遠ざかりながらいつまでもアキト、アキトと叫びながら手をふるユリカに応えながら、夕耶の顔はどんどん曇っていった。

もう、周りは見えず、夕耶の目にはユリカしか映っていなかった。

だから一人の少女が自分とユリカを見ていた事など全く気づいていなかった。

「ユリカさんいつの間に治って、何故提督は私に黙って……それにアッ、アキト……さん?」





夕耶はユリカと別れてから、フラフラと繁華街をさまよい、やがて小さな公園へと行き着いた。

管理という言葉からかけ離れたそこは、草がうっそうと生え、子供一人見かけなかった。

誰もいない寂れた空間、夕耶は知らず知らずにそんな場所を探していたのかもしれない。

ペンキがはがれ、薄汚れたベンチに座り込むと組んだ両手に自然と涙が落ちた。

「違うんです……僕はアキトさんじゃないんです。赤井 夕耶、僕はなんでアキトさんじゃないんだ。僕は一体誰なんですか? 本当はアキトさんじゃないのか?」

夕耶は記憶を失いながらも医者には一度も掛かっていない。

確固たる自分が無い今、何度もユリカにアキトと呼ばれる事で、わずかずつだが刷り込みが進行し始めていた。

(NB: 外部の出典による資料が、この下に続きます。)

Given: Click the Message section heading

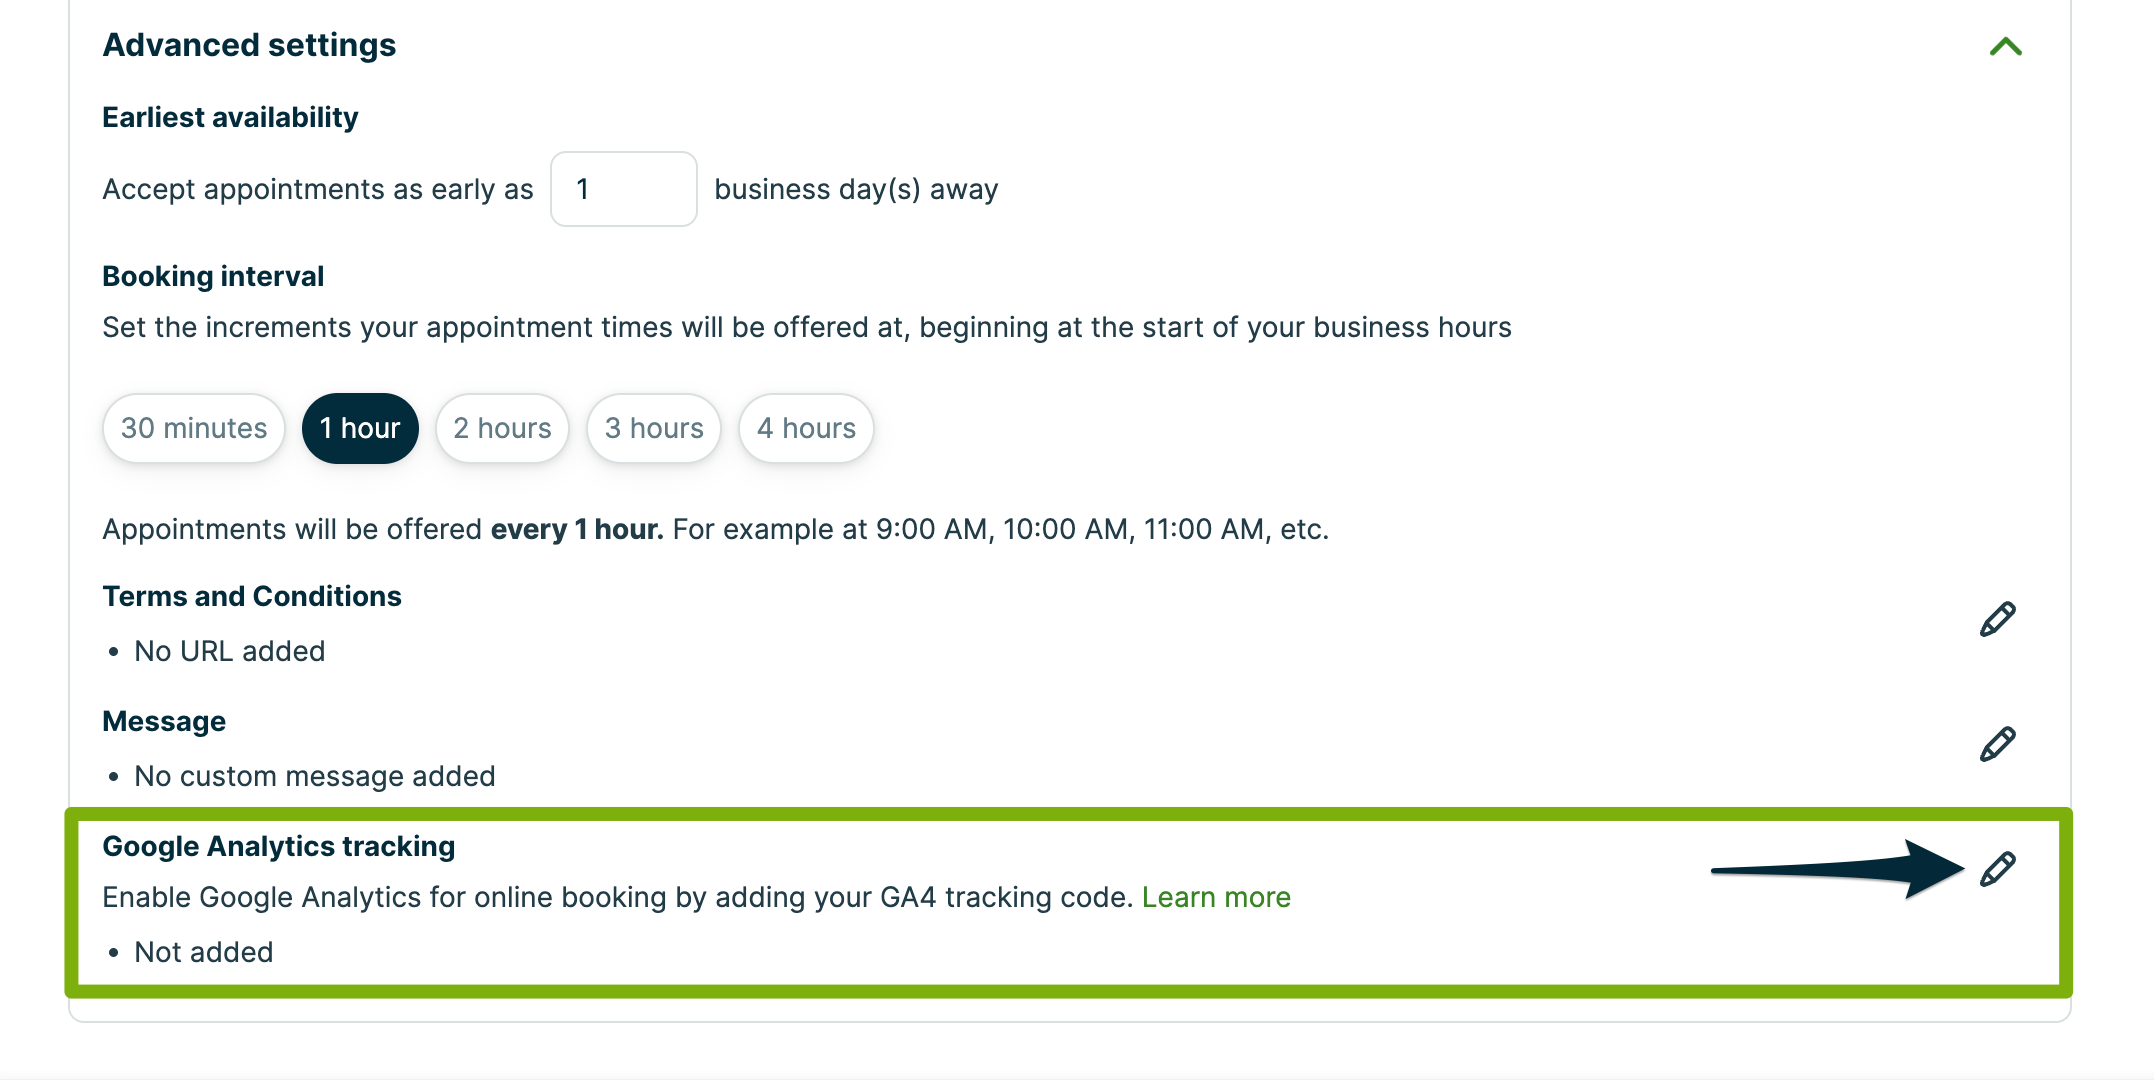Looking at the screenshot, I should (164, 721).
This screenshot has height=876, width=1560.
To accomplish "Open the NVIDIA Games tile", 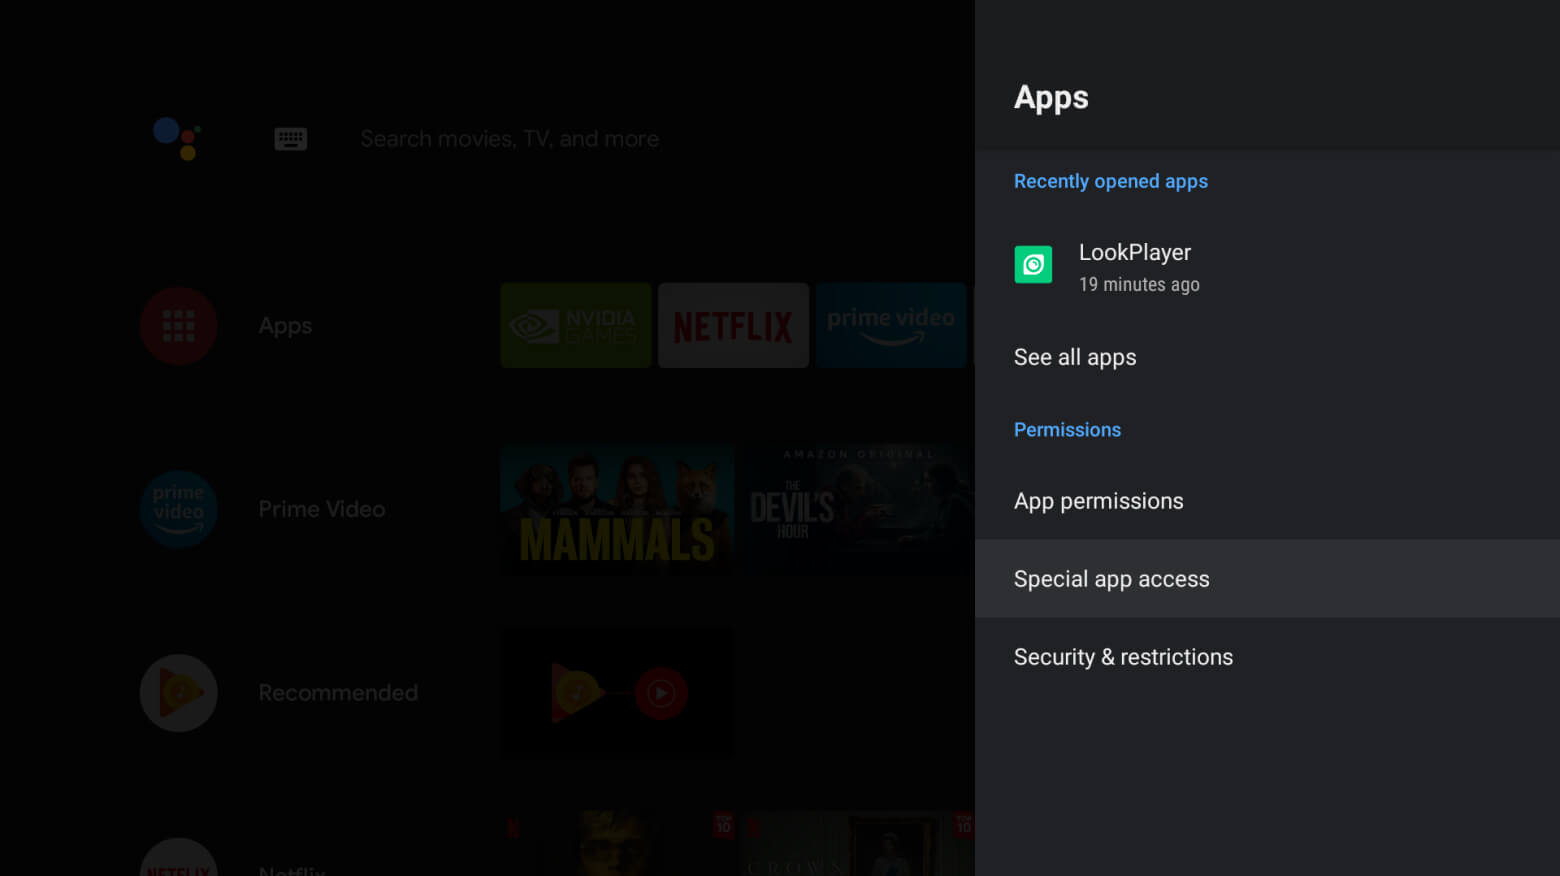I will click(575, 325).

「僕は、アキトさんになりたい。アキトさんになって愛されたい。ユリカさんに愛されたいんです。でも……僕はアキトさんじゃないんです。では、ユリカさんに愛されるためにはアキトさんになればいいんですか?」

誰もいないと思っていた公園に人の足音が聞こえた。

だが、夕耶にそれに気づく余裕は無かった。

その足音が自分の手前で止まるまでは。

「貴方は一体誰なんですか?」

明らかに怒りを込めたキツめの言葉に夕耶は泣きはらした顔のまま、声の主を見上げた。

泣いている事と、似ている事で目の前の少女は少しだけひるんだが、続けた。

「貴方はアキトさんじゃない。一体なんのつもりで、アキトさんの振りをしてユリカさんに近づいているんですか?」

「そうだよ、僕はアキトさんじゃない。僕の名前は赤井 夕耶だ。僕の名前を呼んでくれ、誰か僕が赤井 夕耶だと証明してくれ!」

(この人……混乱してる? 他人に頼らなければ自分自身を証明できない。何故そんな事に)

現れた少女、ルリは静かに言い放った。

「貴方は赤井 夕耶です。アキトさんじゃありません!」

「そうだ、僕は赤井 夕耶だ。アキトさんじゃない。だから愛されちゃいけないんです。恨みますよ、ウリバタケさん、コウイチロウさん。何で僕にこんな役を与えたんですか。僕は赤井 夕耶なんです。でも……」

だんだんと夕耶の癇癪が収まっていく。

たった一つの事実に行き着いた事で。